- [Given passage]:
Statistical analyses
Descriptive statistics were used to describe the main characteristics of the patient groups. General patient data as age and sex were compared, depending on data type, using independent sample t-tests or Pearson chi-square tests. Specific categorical or dichotome variables, as recurrence and fracture rates, were compared with Fishers Exact test due to small sample sizes. Distribution of the different categories of reconstruction methods and the ASA classification were compared with the Freeman-Halton extension of Fisher's exact test, using the exact method.
Numerical surgical characteristics data were tested for normality using the Shapiro-Wilk test and were tested with a Student’s t-test. Non-continuous variables were compared with a Mann–Whitney U test. To assess potential causes for fractures binary logistic regression tests were performed with the dichotomous fractures as a dependent variable and calculated lesion size variable as continuous predictor and for the fracture rate as dependent variable and cement use as dichotomous predictor. All tests were done two-sided when applicable. A significance level of 0.05 was chosen. Analysis of the data was performed with IBM Statistical Package for the Social Sciences (SPSS) version 22.

- [Record set]:
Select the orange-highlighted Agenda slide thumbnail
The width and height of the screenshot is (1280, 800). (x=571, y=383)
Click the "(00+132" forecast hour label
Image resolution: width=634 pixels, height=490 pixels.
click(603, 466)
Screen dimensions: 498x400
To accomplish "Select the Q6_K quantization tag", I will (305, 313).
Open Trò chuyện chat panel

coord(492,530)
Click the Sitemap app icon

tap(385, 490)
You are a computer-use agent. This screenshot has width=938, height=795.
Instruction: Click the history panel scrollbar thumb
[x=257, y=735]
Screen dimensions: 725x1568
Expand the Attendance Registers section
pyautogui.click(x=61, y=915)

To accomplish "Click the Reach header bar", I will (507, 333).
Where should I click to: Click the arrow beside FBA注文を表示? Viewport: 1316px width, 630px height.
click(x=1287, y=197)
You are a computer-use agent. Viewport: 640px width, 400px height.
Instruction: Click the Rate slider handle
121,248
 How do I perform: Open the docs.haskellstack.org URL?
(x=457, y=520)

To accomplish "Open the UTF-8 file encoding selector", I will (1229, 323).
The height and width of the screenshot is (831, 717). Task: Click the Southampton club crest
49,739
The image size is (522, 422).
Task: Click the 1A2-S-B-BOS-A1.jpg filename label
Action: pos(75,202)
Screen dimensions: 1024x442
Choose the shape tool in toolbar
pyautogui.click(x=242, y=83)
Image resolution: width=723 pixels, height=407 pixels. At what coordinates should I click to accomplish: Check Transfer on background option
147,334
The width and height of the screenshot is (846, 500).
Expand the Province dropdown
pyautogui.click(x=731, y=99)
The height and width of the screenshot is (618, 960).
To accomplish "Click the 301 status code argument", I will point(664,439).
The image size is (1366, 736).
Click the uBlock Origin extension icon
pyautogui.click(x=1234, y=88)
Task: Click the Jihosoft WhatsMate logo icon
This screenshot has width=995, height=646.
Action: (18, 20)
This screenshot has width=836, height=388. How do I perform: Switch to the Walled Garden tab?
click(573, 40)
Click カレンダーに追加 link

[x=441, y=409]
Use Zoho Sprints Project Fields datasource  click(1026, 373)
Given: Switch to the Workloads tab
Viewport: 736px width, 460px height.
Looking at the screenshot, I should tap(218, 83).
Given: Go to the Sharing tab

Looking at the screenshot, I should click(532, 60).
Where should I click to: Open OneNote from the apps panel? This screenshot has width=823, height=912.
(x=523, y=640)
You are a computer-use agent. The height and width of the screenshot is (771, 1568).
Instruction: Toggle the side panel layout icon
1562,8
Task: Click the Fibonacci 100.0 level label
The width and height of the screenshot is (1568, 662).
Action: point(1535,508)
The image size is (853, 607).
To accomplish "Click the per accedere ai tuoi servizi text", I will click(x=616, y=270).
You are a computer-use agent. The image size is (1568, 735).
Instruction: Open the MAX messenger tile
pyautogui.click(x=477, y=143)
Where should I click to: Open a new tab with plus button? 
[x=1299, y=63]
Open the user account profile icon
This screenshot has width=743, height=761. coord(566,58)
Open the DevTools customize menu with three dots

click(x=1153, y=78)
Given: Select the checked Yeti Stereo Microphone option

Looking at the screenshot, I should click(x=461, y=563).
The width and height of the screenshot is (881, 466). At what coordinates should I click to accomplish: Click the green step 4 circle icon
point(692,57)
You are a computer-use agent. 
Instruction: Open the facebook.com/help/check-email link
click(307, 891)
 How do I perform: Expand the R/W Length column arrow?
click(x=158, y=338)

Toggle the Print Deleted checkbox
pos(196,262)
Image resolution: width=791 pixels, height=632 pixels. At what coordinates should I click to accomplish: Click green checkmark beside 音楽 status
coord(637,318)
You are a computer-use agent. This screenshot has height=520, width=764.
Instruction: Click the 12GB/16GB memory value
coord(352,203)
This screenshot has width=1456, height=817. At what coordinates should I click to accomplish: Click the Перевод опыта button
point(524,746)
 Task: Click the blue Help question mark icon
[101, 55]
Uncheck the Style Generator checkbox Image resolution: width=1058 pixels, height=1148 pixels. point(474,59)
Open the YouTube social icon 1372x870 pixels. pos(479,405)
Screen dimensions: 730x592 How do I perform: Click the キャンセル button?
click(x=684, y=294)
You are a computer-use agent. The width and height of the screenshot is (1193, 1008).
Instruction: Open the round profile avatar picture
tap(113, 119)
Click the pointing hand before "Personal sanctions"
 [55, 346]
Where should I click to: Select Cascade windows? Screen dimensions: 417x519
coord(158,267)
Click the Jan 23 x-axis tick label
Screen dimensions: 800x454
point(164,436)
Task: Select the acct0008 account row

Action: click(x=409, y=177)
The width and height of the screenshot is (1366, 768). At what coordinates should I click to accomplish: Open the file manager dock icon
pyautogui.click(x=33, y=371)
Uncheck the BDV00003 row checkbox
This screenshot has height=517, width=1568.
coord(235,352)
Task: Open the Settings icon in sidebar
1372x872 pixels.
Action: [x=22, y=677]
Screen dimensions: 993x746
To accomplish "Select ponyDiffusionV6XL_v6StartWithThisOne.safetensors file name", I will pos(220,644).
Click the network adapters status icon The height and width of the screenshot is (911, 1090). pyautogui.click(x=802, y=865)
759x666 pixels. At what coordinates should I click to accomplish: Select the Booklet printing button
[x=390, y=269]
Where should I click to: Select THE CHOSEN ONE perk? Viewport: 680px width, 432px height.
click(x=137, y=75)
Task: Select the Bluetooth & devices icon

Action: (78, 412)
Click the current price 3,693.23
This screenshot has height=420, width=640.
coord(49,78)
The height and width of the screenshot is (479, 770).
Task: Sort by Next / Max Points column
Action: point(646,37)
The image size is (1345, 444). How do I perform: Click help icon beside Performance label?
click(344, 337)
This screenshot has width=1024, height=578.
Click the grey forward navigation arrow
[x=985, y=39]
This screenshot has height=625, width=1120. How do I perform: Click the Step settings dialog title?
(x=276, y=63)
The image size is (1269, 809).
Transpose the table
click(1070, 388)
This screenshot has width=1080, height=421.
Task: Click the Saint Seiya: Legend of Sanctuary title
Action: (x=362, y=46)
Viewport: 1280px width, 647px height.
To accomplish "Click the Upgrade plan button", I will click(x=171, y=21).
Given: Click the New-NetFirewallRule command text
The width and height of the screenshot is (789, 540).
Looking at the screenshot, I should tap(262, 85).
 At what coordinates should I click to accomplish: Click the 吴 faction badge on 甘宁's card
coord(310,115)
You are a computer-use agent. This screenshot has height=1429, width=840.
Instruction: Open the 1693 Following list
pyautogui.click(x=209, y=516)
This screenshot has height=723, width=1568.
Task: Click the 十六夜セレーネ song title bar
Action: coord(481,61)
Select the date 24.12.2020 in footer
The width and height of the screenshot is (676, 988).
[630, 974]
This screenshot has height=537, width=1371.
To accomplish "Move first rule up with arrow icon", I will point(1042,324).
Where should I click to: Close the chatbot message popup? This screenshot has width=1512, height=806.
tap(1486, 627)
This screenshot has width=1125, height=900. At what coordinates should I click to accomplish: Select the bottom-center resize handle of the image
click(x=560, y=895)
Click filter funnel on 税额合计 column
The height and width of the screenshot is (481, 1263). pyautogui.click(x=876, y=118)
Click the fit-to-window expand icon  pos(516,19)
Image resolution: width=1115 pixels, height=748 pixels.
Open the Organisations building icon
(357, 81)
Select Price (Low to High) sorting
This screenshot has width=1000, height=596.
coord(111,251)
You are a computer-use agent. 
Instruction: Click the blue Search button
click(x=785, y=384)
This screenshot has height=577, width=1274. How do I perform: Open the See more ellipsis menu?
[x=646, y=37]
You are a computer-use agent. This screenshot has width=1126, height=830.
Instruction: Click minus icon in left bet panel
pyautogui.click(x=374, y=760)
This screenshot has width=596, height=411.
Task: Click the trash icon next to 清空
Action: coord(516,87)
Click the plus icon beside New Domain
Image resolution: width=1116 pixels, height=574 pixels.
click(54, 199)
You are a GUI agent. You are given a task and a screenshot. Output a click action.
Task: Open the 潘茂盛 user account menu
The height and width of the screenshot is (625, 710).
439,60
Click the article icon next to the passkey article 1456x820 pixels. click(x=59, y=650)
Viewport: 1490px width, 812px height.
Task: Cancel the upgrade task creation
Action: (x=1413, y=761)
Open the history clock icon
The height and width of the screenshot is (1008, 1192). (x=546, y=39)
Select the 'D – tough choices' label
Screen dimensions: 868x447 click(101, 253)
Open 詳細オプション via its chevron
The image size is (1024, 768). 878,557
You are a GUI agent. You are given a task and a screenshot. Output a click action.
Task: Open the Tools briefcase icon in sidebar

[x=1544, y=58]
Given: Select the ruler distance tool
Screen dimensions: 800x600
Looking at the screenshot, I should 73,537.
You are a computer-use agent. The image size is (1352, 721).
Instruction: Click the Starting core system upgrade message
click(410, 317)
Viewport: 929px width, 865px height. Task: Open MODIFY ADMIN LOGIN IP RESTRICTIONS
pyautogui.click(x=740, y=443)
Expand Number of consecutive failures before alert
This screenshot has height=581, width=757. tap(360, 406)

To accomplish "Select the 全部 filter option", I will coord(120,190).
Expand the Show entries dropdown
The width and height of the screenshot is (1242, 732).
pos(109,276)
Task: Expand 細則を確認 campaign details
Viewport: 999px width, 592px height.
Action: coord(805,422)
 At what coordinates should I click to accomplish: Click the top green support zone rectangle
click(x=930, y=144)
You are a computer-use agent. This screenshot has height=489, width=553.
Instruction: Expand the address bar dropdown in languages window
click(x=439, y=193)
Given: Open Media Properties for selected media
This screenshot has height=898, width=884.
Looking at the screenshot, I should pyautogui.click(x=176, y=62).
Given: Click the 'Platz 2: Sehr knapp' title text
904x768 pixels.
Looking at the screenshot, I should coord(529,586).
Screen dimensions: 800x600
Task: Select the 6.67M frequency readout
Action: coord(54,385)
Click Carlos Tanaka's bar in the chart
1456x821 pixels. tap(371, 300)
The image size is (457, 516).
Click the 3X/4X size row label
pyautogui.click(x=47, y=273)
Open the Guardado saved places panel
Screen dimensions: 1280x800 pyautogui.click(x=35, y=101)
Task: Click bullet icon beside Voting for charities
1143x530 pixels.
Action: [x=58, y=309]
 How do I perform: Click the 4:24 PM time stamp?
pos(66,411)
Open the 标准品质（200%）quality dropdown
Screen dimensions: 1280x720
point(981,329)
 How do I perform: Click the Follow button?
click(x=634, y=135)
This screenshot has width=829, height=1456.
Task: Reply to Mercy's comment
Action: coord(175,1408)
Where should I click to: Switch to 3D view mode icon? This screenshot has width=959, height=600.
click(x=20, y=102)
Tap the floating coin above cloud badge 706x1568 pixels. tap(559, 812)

- [Work instruction]: In the statistical analyses text, which test was used to check the surgical data for normality?

- [Answer box]: The Shapiro-Wilk test.